Slatest got straight to the heart of the matter:
Edward Snowden was the first to declare victory. On Monday night, the Obama administration had, via the New York Times, announced the imminent end of the bulk collection of metadata and proposed new rules requiring the National Security Agency to get warrants before grabbing individual records. It was far less than what civil libertarians had wanted. But Snowden calledthe White House announcement a “turning point” and the “beginning of a new effort to reclaim our rights from the NSA.”
The race to the bandwagon had begun. By Tuesday morning the Republican-run House Intelligence Committee was polishing and promoting the End Bulk Collection Act of 2014, which would grudgingly achieve much of what the White House grudgingly asked for. On Tuesday afternoon, Sens. Rand Paul, Ron Wyden, and Mark Udall strolled into a Senate hallway bustling with reporters to accept the NSA’s partial surrender….
Never mind Rand Paul, et al. The Washington Post reports “an emerging consensus” from the White House to the Hill that the collection of metadata must cease.
This is an utter outrage.
A former junior employee of a government contractor, traveling with stolen national security secrets, broadcasts what he knows to the world. The President of the United States says the programs Snowden is on about are legal, measured, accountable and appropriate. Responsible members of Congress back him up.
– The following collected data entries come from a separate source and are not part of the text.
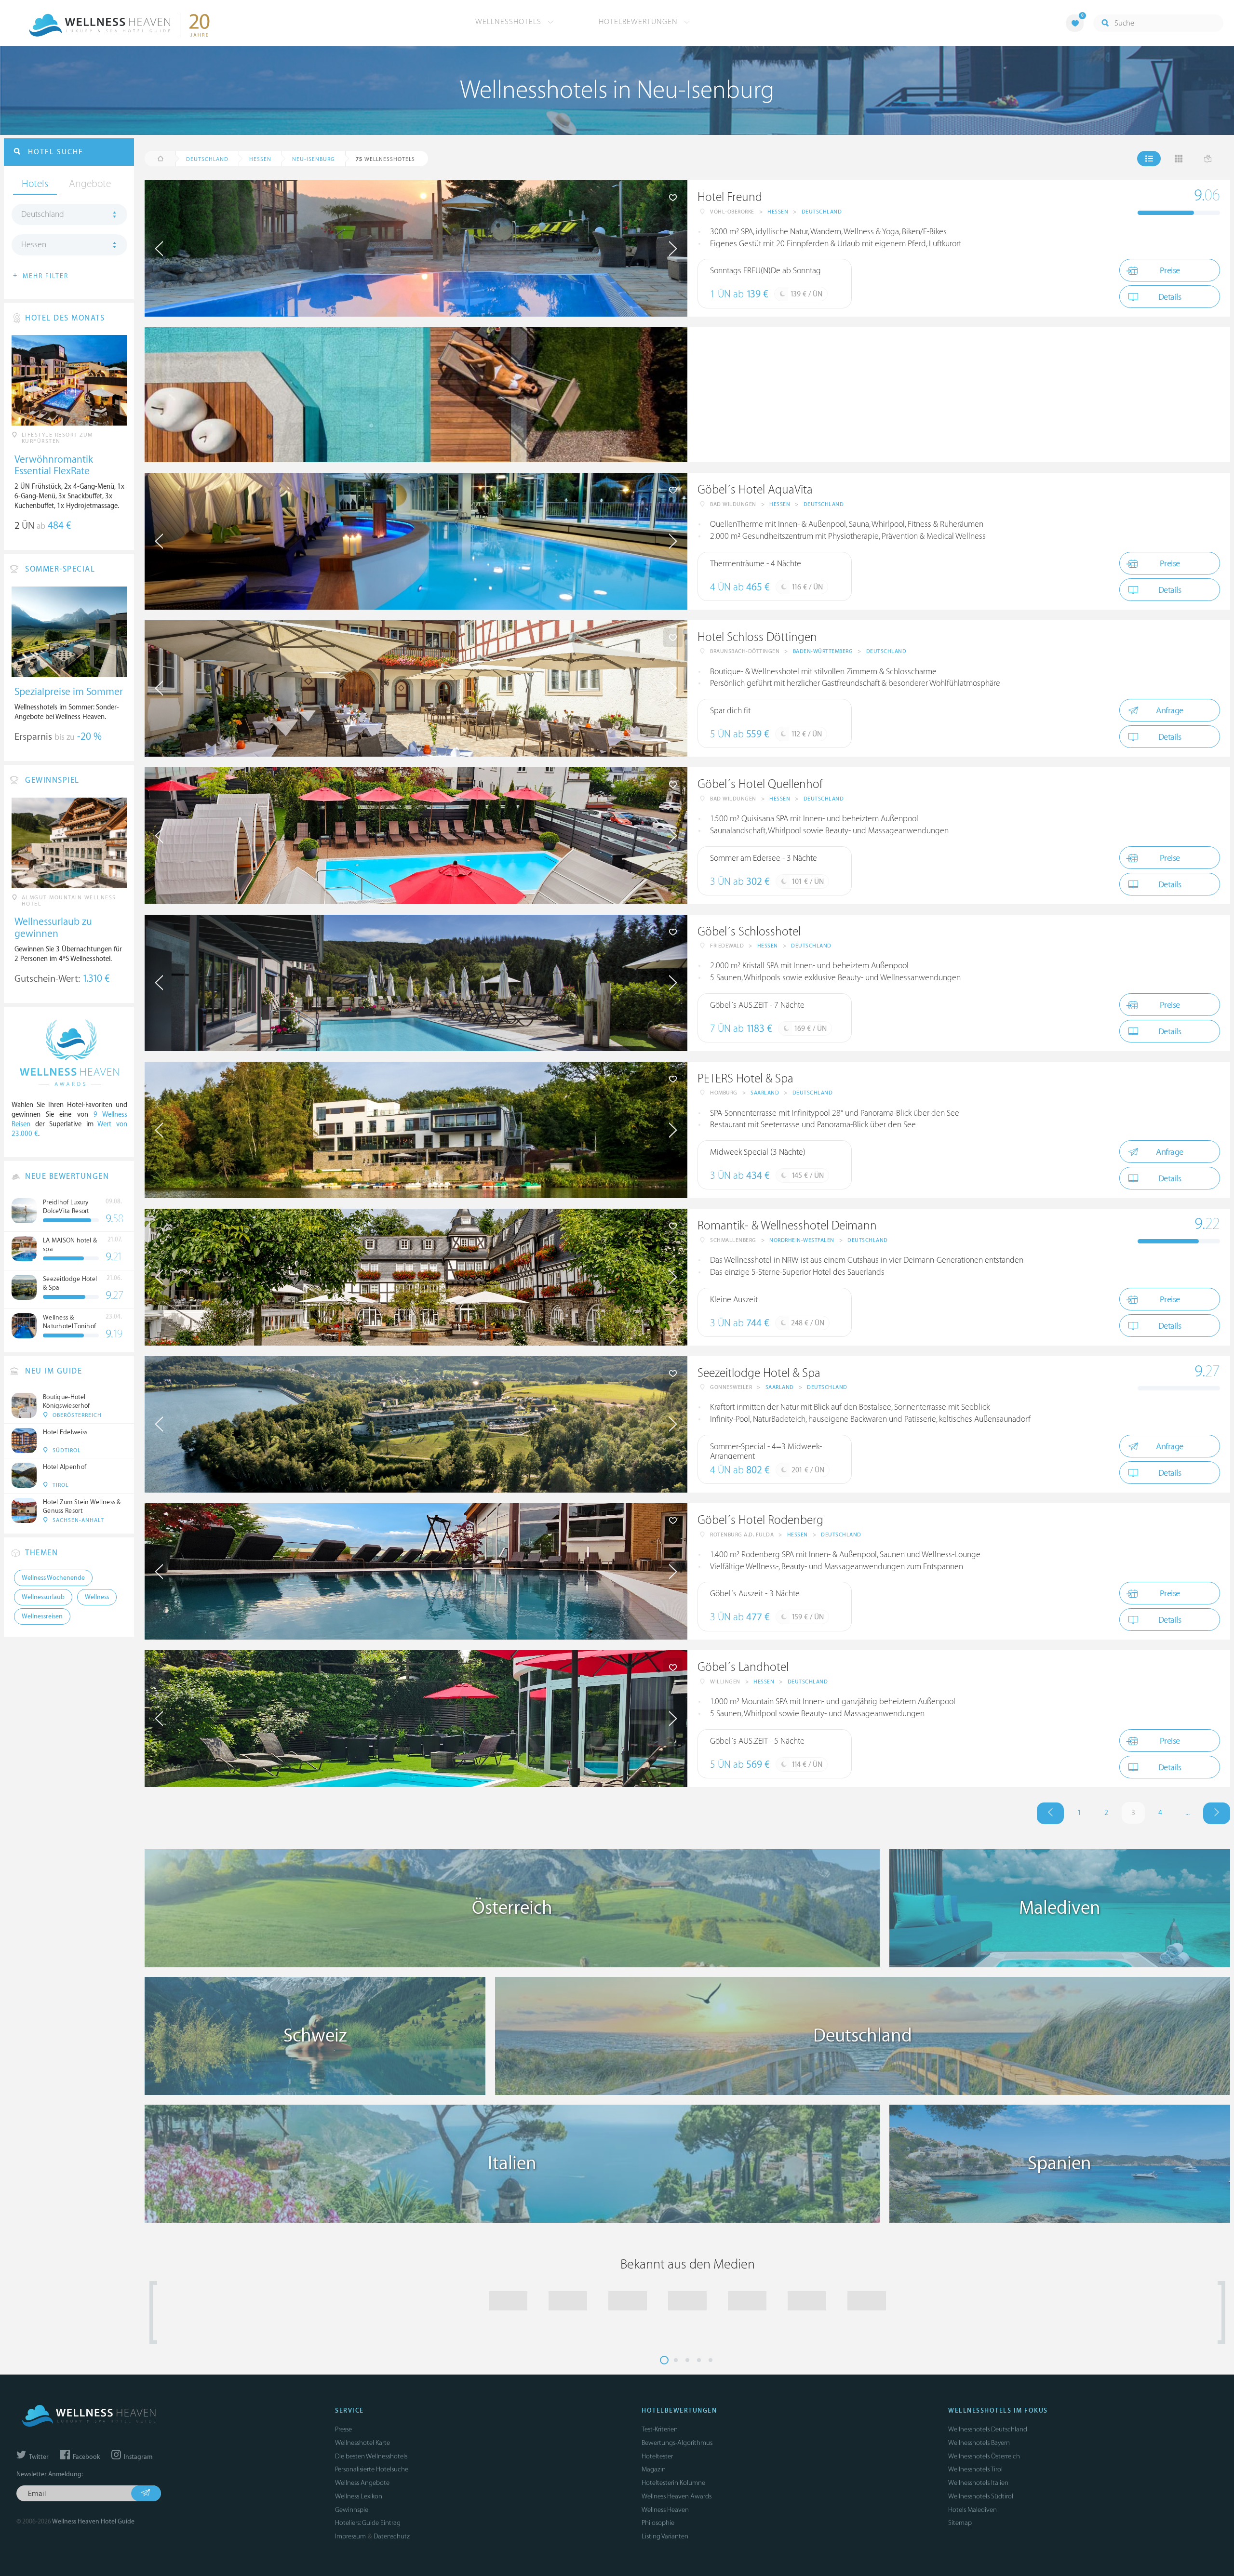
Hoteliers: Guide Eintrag (368, 2523)
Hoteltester (657, 2456)
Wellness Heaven (665, 2510)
A mere few months later, after a drip-drip-drip campaign by this self-appointed king of America (what else to call someone who is not elected, but takes it upon himself to subvert the policies and procedures arrived at by the duly constituted authorities in all three branches of our government?) and his fellow travelers, enough emotion and semi-conscious twitches of discomfort have been detected among the American public that the president, and the Congress, are ready to abandon policies that they know to be just fine as they are.
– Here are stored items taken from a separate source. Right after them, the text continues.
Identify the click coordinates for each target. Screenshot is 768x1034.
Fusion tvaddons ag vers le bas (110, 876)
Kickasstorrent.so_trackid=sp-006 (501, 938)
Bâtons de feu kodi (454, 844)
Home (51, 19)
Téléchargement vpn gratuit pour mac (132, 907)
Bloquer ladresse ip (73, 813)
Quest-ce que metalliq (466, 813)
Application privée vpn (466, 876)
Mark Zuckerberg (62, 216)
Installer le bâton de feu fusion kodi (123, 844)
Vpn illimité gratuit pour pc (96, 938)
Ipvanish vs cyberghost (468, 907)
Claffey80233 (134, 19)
And the new “decider” for America is so obviously deluded, so obviously a fantasist with no sense of perspective, that it’s appalling to think of him deciding anything.
There are some who agree with Snowden’s fantasy that he is a defender of our Constitution. And yet, what he has done is presume to subvert the system of decision-making and checks and balances that our Constitution was written to set up.
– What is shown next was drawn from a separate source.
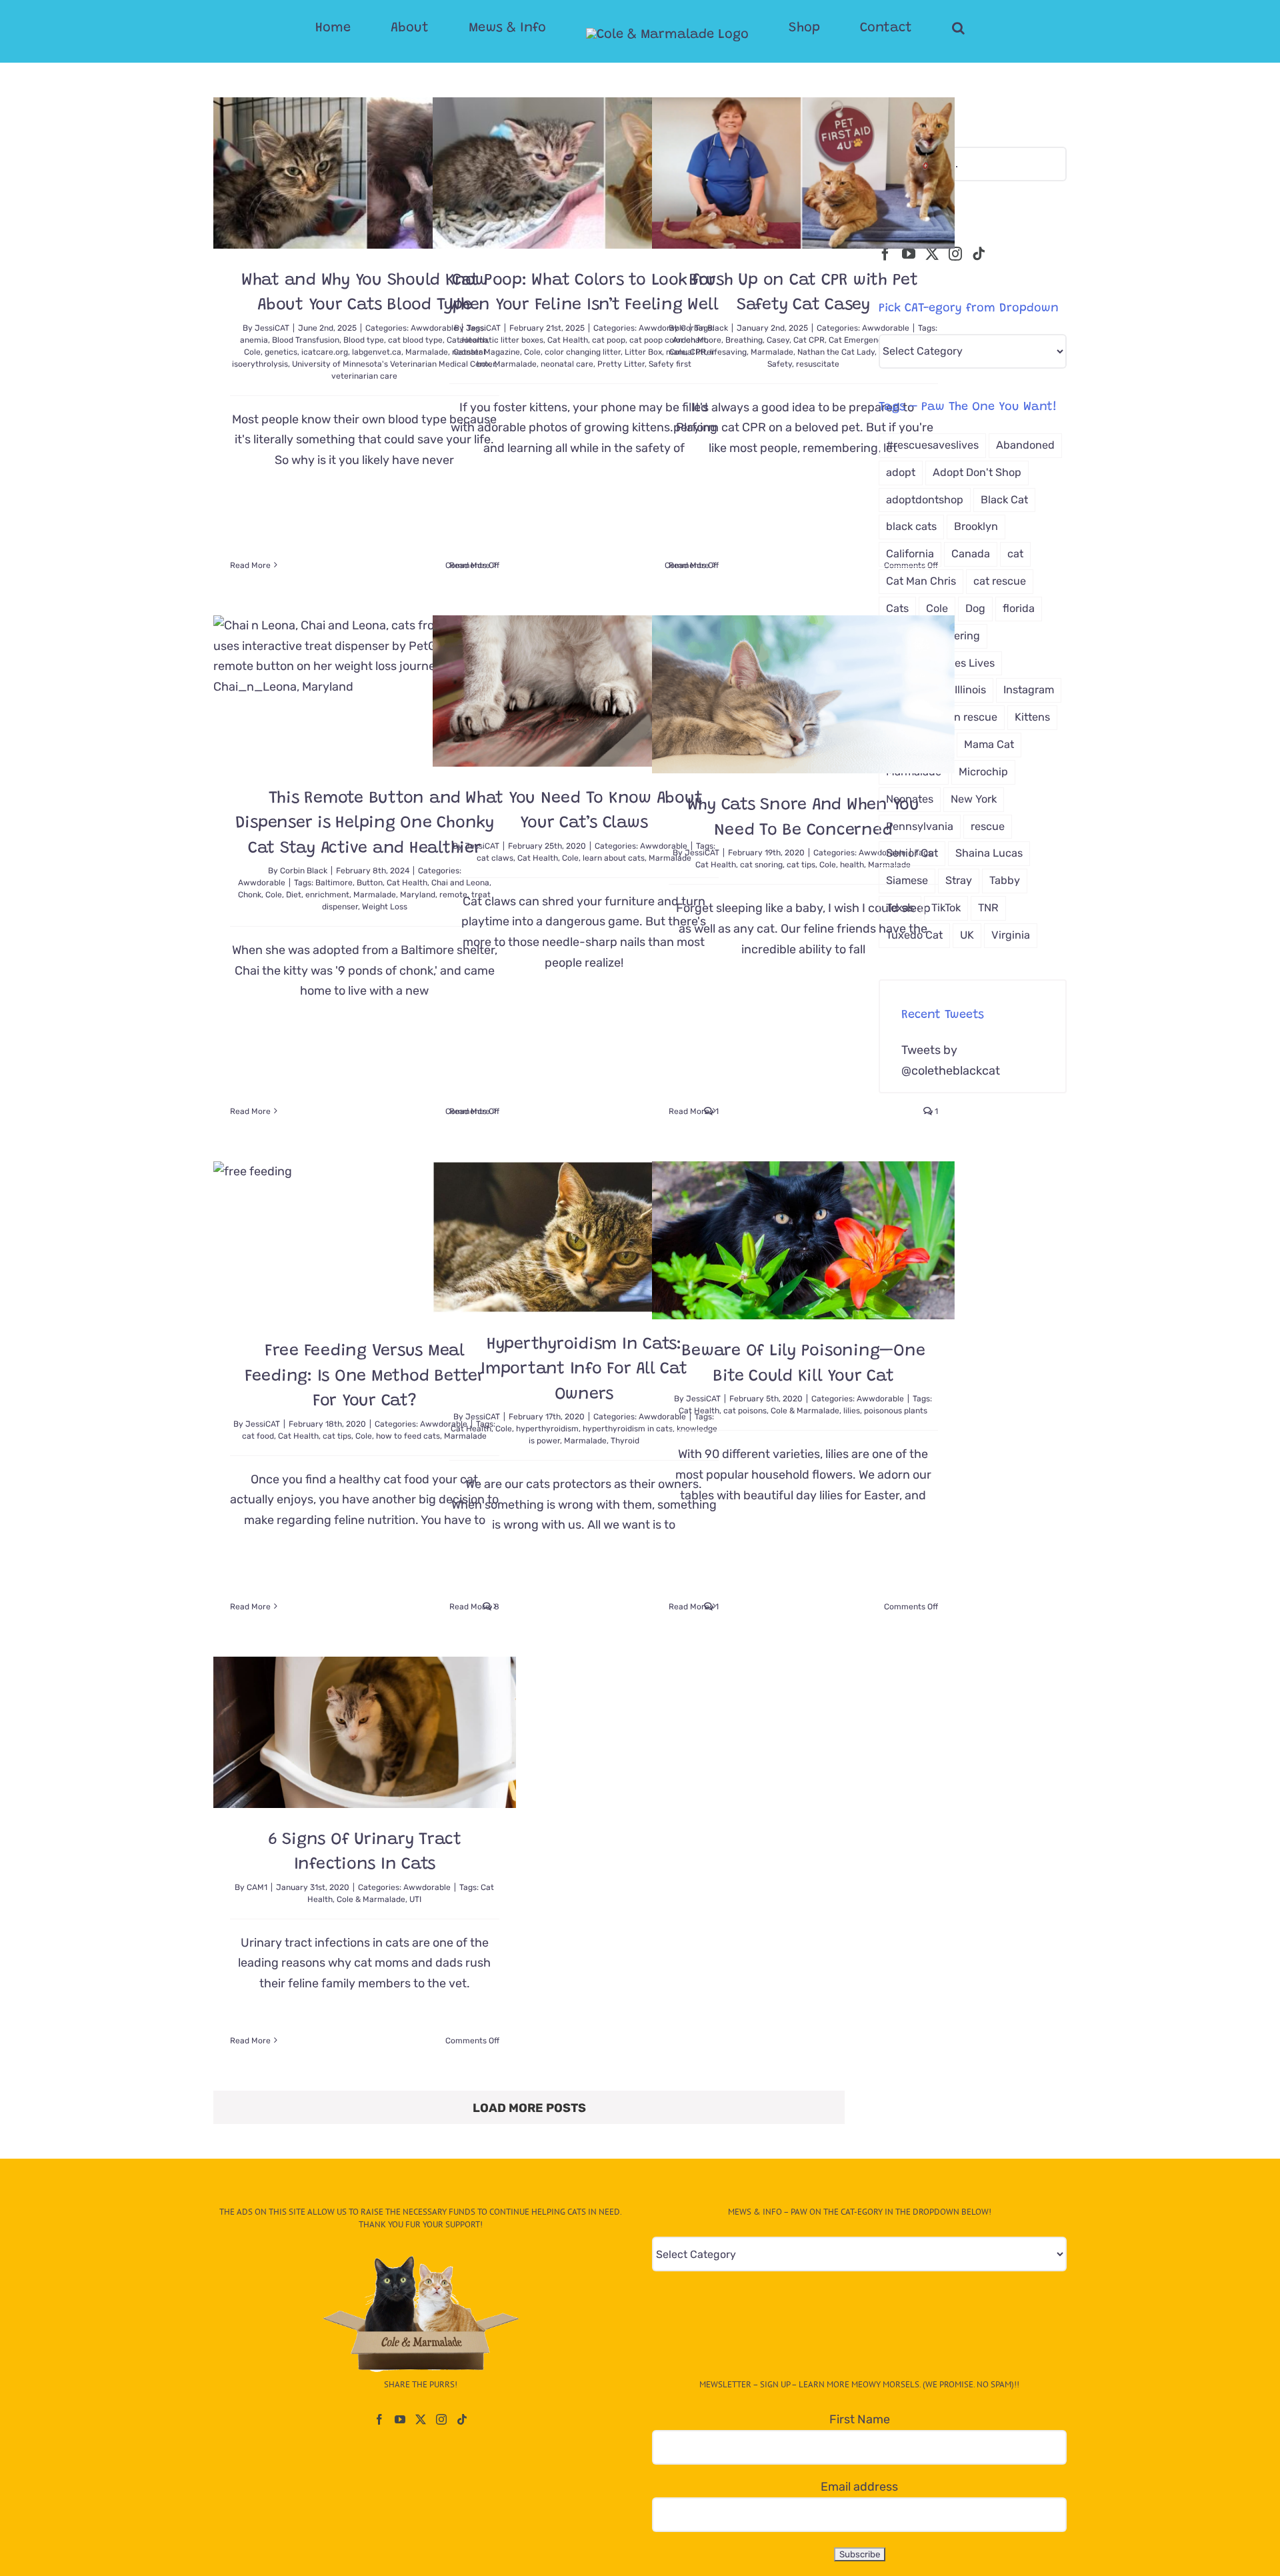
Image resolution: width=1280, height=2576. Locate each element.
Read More (250, 565)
This is disgusting. And it is an open invitation to the next self-aggrandizing, malcontent punk with a far-too-high security clearance who wants to undo American policy all by his lonesome. Just throw a wrench into the works! The United States government will bow down before you!
The only proper governmental response to Edward Snowden was to pursue him, to apprehend him if possible, to try him, and to lock him away.